Volkswagen is all out of time; nearly eight months after the world learned of the notorious software cheat that allowed its cars to fool emissions tests, the German automaker was scheduled to appear in court yesterday. It will likely be the most expensive industrial scandal the modern world has seen — dwarfing BP’s Deepwater Horizon $53.8 billion payout — inciting litigation not just in the U.S., where Volkswagen is on the hook for $18 billion in fines alone for violating the U.S. Clean Air Act, but across the globe.

But before it became the scandal heard ‘round the industrialized world, it began somewhat quietly at the nondescript D.C. headquarters of the International Council on Clean Transportation (ICCT), where as executive director, Drew Kodjak lead a commission to conduct their own field tests of VW’s fleet of diesel cars.
In September, months after the last test had been completed and the ICCT had shared its findings, Kodjak noticed a small fleet of vans from international news networks gathering outside their office in earnest, with the hope of glimpsing the 50-year-old environmental bureaucrat with answers. 
But Kodjak didn’t start to grasp how large a scandal he was tied up in until later that week when, one night, driving his Prius home from work, the news vans even followed him home, where he lives with his wife and three kids. There he discovered another news crew — this one from Japan — descending upon his quiet suburban driveway.
“Toward the end of that week we had a team of six staff working full time to answer all of the media inquiries,” he remembers. But as the founder and executive director of the unheard of (until then, anyway) organization that had just uncovered the dirtiest secret in the history of the auto industry, it was Drew who reporters from around the globe wanted to hear from. He was the head of the group that thought to take the automakers emission claims to task, by testing their diesel cars out on the open road, under real world conditions. 

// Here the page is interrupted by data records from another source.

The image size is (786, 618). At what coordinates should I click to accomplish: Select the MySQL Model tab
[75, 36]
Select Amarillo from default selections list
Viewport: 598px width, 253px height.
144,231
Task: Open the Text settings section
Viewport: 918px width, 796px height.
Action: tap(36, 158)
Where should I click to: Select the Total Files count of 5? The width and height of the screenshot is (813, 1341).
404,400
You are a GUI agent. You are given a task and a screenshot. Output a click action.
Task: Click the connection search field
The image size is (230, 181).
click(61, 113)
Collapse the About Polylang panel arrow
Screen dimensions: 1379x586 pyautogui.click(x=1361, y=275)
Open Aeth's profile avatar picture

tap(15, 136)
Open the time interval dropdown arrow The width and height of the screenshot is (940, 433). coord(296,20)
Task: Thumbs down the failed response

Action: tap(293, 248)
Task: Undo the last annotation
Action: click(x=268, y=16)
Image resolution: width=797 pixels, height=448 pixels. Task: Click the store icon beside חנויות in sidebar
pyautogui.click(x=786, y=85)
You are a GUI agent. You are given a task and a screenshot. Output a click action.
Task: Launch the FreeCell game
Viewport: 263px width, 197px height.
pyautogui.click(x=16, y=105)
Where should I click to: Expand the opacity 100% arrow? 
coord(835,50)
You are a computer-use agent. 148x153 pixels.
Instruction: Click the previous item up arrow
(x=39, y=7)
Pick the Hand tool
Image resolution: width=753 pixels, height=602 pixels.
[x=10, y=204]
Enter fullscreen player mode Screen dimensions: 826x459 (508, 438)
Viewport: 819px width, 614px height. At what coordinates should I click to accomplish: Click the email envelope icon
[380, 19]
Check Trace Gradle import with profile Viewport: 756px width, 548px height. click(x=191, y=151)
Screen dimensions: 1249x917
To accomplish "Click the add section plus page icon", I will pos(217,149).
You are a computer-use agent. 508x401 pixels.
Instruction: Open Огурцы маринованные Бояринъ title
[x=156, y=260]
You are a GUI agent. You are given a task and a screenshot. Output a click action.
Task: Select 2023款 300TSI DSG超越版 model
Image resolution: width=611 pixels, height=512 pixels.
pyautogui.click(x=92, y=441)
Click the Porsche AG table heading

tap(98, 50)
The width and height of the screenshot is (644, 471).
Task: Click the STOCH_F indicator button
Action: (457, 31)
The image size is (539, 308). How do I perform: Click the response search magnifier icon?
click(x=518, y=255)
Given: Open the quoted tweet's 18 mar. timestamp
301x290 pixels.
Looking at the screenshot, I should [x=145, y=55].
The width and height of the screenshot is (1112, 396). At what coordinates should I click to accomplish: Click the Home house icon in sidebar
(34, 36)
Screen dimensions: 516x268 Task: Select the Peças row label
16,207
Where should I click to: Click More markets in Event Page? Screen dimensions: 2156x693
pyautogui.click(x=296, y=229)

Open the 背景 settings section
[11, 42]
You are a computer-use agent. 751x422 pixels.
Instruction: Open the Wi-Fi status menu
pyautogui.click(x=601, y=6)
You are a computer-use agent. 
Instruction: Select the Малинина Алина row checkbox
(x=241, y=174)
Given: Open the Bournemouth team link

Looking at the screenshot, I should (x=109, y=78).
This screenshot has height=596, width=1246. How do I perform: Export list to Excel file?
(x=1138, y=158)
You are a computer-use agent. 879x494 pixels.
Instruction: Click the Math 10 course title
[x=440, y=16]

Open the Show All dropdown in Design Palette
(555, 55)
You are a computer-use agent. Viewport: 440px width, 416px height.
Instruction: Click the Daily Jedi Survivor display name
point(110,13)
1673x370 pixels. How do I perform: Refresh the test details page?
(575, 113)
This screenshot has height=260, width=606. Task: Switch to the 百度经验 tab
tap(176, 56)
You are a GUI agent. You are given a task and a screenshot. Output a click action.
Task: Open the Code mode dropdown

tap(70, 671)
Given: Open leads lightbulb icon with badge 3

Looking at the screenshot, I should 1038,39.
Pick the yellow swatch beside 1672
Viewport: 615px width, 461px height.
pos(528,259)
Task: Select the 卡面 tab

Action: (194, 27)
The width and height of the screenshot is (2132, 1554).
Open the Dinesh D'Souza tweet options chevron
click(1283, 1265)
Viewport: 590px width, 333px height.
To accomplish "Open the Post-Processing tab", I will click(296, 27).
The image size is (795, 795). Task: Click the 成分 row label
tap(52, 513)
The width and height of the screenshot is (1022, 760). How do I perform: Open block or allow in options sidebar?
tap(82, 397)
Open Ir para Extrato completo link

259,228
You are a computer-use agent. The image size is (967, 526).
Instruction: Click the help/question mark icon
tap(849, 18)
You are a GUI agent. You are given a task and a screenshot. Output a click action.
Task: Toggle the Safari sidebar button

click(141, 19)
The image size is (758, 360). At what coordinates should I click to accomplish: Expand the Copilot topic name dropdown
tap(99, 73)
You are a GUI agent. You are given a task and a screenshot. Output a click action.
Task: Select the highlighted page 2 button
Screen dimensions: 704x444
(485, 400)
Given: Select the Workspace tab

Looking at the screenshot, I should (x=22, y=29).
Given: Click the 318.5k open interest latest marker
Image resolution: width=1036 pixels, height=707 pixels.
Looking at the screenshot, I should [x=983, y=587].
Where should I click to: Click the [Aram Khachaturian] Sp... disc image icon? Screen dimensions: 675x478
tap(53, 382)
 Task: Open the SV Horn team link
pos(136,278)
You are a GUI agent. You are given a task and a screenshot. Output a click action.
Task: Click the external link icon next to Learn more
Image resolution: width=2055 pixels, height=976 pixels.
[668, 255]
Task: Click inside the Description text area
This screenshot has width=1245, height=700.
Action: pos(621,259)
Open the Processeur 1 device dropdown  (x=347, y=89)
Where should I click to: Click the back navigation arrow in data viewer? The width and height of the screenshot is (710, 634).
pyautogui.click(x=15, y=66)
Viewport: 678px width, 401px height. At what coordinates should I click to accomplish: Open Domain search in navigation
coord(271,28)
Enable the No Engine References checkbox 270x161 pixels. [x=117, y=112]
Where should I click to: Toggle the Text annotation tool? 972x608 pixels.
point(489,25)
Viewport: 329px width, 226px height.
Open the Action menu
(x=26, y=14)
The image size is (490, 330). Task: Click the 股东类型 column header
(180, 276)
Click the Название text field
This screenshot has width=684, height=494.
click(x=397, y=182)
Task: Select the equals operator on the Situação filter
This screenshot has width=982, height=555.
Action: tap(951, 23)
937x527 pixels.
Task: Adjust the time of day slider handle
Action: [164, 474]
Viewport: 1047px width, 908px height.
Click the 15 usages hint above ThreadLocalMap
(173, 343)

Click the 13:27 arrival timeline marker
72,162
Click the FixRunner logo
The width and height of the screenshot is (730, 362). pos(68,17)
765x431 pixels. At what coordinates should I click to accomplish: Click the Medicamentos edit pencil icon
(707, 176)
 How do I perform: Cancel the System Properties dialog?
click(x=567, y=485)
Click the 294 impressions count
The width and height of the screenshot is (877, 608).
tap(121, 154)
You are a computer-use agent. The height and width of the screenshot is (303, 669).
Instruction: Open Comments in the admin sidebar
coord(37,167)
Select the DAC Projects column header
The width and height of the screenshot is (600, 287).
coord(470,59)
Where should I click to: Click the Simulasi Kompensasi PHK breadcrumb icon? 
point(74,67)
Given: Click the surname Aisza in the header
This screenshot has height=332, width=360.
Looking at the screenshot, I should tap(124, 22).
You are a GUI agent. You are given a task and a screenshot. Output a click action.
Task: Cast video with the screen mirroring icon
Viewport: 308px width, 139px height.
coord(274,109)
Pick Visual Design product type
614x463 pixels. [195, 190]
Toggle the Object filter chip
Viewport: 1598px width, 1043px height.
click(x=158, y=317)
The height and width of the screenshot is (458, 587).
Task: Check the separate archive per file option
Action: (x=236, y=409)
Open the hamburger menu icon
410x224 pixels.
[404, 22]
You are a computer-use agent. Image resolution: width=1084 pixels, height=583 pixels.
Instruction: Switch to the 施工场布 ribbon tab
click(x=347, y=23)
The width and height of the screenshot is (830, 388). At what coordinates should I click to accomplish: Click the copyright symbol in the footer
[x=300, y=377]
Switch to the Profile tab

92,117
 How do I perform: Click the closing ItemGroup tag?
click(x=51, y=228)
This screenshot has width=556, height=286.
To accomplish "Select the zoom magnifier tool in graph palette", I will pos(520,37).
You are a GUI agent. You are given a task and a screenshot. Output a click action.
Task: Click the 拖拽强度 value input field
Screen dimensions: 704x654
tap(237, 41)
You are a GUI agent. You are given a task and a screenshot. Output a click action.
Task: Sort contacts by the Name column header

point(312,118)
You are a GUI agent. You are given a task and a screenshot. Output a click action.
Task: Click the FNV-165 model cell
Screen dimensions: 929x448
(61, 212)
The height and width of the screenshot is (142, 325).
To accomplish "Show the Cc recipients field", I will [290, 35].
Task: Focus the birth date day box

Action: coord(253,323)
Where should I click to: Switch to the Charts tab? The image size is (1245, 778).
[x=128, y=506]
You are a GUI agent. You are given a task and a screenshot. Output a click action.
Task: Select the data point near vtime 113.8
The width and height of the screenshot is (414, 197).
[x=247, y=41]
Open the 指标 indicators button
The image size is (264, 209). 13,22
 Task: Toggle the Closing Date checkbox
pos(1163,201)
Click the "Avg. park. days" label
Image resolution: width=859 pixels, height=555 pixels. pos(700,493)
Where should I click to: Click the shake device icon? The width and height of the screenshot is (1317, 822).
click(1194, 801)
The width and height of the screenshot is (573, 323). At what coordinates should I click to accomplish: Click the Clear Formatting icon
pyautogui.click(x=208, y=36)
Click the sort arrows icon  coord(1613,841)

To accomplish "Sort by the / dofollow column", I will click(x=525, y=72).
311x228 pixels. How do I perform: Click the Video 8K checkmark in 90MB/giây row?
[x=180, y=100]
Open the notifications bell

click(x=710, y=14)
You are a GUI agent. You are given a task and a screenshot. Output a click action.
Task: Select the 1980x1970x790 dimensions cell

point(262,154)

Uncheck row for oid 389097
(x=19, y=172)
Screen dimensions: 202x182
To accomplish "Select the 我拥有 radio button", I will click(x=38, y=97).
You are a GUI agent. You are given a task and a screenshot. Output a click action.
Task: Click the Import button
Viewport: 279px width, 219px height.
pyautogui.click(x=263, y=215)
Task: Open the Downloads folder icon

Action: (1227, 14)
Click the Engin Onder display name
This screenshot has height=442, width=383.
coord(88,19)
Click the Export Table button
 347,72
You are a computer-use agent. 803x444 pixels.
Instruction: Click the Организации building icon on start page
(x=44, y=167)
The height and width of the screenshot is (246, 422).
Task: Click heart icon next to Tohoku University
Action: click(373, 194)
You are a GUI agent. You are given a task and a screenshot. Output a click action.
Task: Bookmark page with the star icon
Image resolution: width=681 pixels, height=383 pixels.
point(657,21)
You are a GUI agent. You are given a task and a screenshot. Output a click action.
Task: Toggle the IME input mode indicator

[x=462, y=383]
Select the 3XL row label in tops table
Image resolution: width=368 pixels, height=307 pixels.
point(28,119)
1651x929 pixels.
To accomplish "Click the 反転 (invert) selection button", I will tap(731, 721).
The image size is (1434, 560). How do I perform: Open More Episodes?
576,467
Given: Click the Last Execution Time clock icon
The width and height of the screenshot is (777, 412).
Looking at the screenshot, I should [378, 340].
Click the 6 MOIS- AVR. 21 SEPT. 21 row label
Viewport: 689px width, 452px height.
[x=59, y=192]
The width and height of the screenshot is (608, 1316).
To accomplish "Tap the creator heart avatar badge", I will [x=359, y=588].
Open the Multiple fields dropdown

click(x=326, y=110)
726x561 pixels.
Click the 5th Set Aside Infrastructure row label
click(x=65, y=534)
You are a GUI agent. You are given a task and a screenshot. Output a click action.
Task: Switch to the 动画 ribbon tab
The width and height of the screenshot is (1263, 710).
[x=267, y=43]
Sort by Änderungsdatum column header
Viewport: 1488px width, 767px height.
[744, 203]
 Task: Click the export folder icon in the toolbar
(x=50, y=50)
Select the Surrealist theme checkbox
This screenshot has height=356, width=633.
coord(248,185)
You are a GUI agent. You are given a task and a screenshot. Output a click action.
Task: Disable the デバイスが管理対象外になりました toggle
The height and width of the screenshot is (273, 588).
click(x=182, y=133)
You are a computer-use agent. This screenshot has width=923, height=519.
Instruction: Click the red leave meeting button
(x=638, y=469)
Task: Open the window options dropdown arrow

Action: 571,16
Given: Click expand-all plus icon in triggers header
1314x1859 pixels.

For years Kodjak has built a career around the underappreciated business of reducing air pollution from cars. After working for governmental organizations like the EPA, in 2001 he established his own authority on auto emissions, helping to launch the ICCT, a non-partisan, science-based NGO not beholden to any one governing body or national standard — making it a nimble and autonomous group that can look beyond each nation's varied laws (every country has different emissions regulations) and act as a global clean air watchdog for a global car industry. 

And as the executive director of the ICCT, it was Kodjak who commissioned the study that will serve as the linchpin for prosecutors around the world in the many cases that will be brought against the automaker.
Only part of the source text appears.